* **To do**:
The expected result is the full listing, retyped exactly, without a single picture.

* **Data excerpts**:

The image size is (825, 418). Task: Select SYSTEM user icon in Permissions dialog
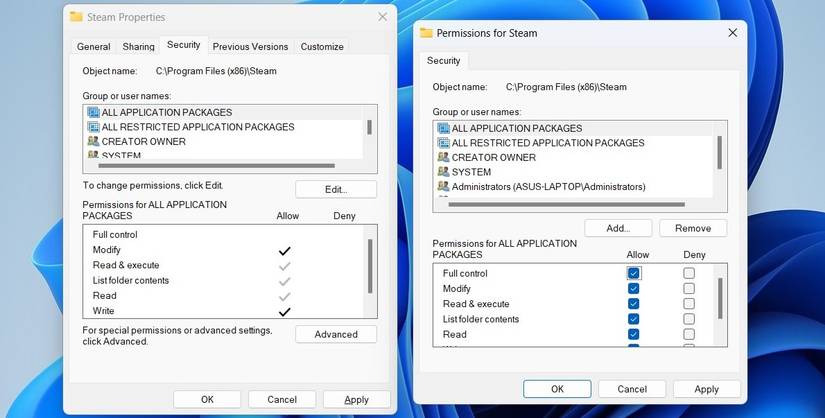(444, 172)
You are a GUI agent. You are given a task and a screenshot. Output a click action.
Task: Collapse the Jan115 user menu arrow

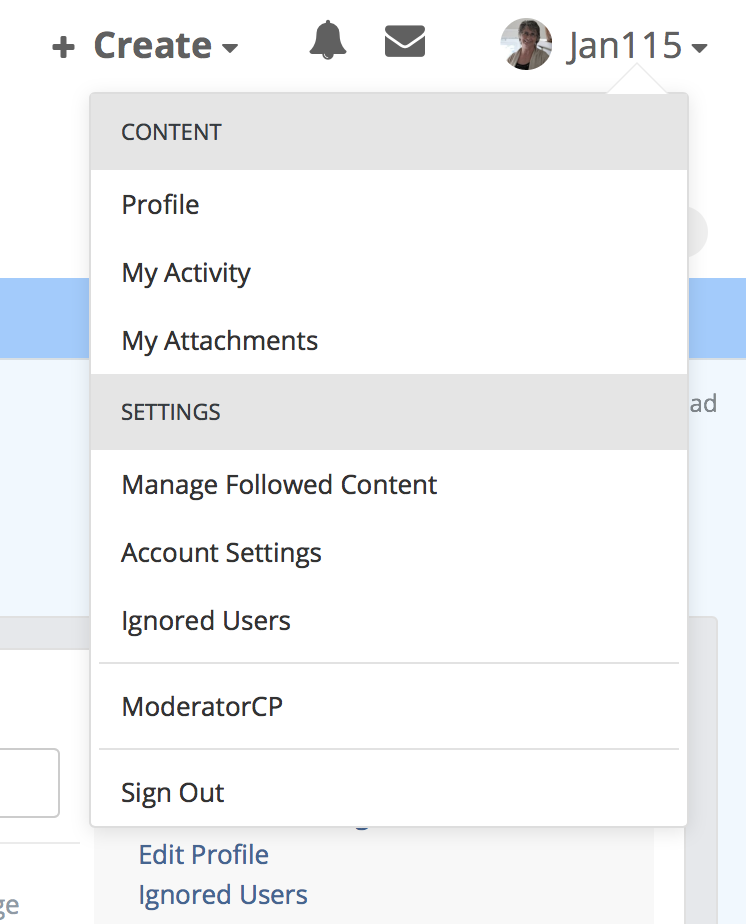pos(699,48)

* **The completed task**:
The image size is (825, 418). Task: Select SYSTEM user icon in Permissions dialog
(444, 172)
You are a GUI agent. You are given a task and a screenshot. Output a click action.
Task: Collapse the Jan115 user menu arrow

pos(699,48)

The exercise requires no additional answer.